++++ DATA SUPPLIED

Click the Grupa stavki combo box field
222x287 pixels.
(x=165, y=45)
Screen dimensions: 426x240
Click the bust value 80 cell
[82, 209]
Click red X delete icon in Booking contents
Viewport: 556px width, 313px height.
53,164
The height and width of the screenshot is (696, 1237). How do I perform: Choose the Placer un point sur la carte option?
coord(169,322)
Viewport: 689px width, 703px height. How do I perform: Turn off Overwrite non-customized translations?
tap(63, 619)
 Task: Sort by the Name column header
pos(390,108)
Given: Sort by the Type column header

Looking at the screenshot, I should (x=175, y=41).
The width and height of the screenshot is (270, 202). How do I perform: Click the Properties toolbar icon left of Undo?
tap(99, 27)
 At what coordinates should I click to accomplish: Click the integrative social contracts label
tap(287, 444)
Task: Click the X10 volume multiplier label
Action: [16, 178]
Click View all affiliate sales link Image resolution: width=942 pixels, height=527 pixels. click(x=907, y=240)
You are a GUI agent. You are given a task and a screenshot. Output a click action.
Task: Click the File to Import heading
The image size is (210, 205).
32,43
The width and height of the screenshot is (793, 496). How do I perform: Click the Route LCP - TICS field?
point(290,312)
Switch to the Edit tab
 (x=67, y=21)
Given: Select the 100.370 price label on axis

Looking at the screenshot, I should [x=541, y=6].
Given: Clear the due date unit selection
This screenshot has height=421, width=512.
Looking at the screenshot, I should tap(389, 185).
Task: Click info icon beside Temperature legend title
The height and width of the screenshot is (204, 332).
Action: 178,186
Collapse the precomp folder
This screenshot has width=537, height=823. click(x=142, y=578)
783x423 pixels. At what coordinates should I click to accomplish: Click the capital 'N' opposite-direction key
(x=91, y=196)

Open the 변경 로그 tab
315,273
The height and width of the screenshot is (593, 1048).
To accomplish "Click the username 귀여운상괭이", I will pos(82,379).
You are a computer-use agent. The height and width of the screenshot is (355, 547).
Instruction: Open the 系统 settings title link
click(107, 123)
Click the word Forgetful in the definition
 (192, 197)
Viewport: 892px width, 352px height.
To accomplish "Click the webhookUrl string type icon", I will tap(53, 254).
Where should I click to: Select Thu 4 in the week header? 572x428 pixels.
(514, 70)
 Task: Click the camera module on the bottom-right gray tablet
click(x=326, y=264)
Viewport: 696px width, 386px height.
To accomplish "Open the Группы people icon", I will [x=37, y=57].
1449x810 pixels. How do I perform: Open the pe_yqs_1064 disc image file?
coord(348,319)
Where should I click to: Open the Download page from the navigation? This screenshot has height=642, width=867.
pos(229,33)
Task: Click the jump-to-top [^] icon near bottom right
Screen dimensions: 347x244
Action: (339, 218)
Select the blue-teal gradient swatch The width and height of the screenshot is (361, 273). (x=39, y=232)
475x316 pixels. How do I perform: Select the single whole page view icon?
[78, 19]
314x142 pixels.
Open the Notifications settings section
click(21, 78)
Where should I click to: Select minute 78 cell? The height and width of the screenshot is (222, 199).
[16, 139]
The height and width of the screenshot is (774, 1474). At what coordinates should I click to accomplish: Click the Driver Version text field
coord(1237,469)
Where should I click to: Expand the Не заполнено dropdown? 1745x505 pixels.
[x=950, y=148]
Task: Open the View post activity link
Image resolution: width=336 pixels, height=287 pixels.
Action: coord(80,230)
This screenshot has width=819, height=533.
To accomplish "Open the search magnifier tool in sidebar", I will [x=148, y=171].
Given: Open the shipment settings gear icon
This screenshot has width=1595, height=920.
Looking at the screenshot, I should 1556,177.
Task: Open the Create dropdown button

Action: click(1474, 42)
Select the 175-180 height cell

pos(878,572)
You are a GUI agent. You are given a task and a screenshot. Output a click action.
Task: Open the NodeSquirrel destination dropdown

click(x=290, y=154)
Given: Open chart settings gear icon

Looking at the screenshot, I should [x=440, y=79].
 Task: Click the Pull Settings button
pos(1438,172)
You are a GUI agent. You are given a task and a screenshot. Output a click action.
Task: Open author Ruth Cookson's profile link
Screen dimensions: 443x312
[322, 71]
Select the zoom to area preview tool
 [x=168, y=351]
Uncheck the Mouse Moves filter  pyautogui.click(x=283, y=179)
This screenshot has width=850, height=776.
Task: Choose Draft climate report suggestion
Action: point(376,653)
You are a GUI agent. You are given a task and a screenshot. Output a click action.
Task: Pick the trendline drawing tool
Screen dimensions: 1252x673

++++++++

◆ **TASK PROMPT**: Only lines that include "will" are counted here. Give their number for the records above and add nothing.

◆ **SOLUTION**: 4